- Assignment:
Rewrite everything in the listing from the line containing "This screenshot has" down to the line containing "horizontal-scroll-thumb is located", swapping "screenshot" for "screen capture" and changing nothing else. Leave out the pictures.

- Data excerpts:
§ §

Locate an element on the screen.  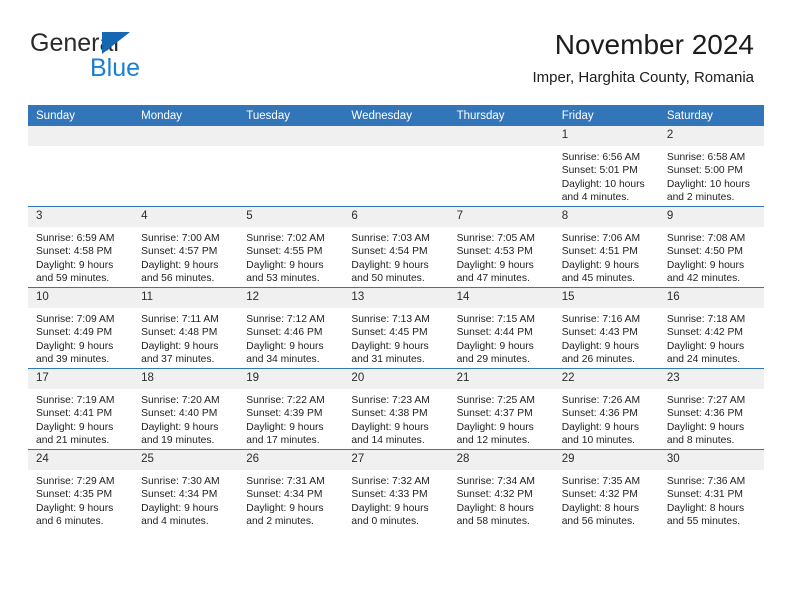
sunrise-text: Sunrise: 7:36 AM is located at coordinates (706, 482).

§ §

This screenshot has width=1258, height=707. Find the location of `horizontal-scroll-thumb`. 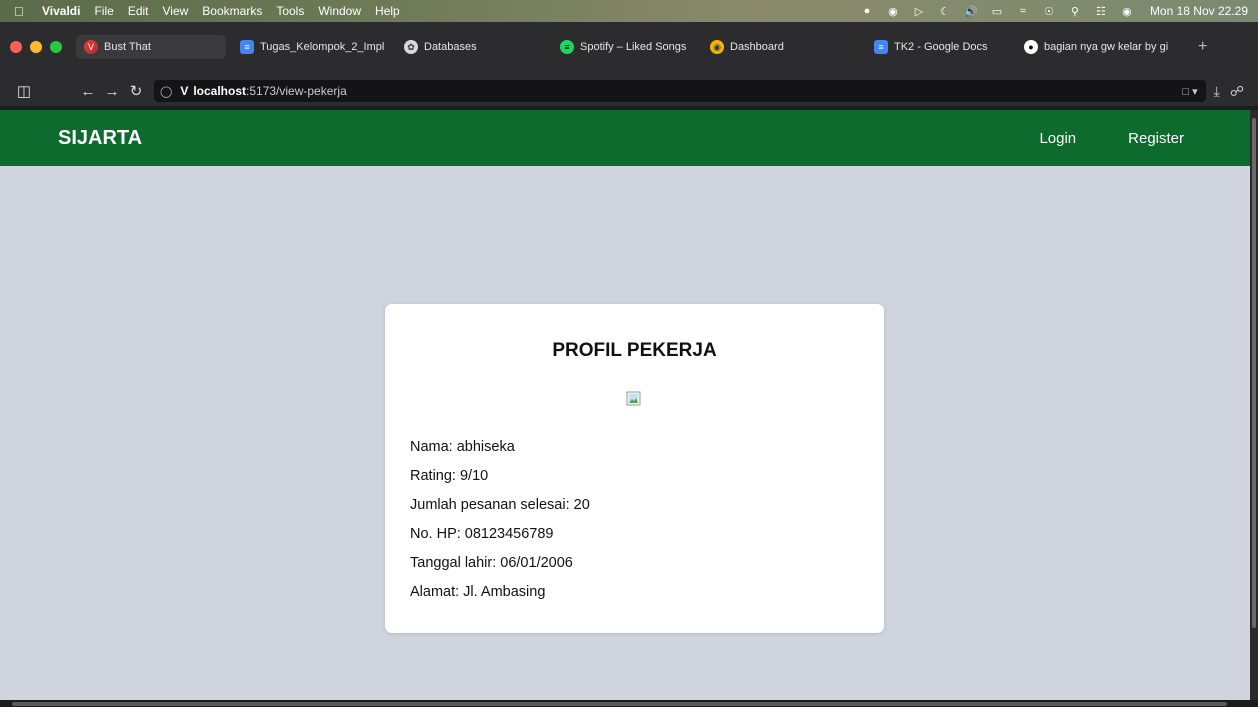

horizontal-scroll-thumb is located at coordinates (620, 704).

§ §

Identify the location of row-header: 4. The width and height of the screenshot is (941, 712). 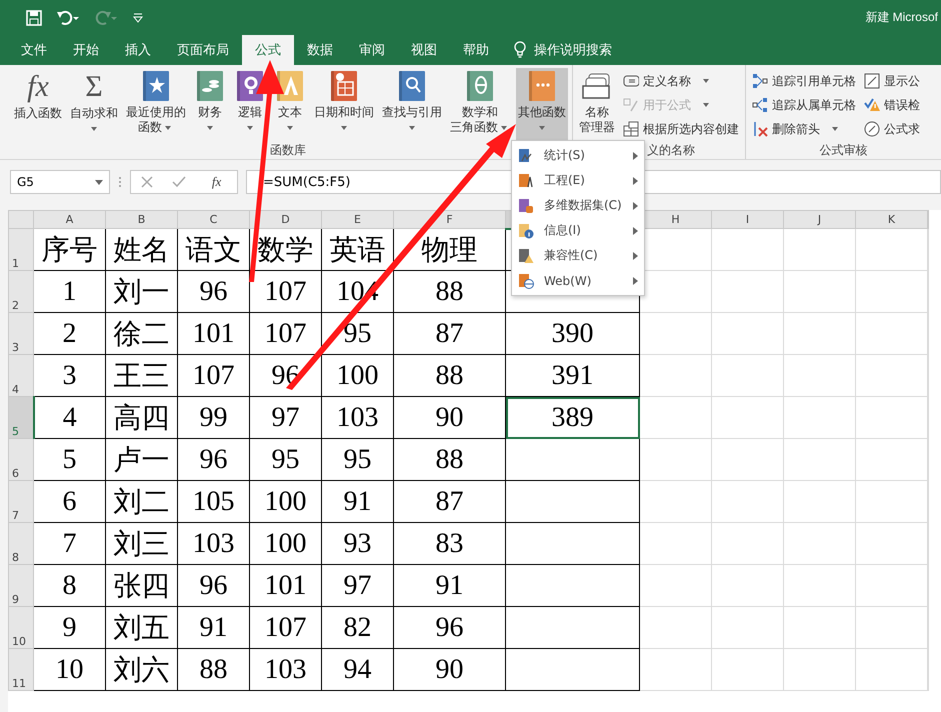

§ §

- Answer box:
This screen capture has width=1258, height=707. Find the location of `horizontal-scroll-thumb`. 

horizontal-scroll-thumb is located at coordinates (620, 704).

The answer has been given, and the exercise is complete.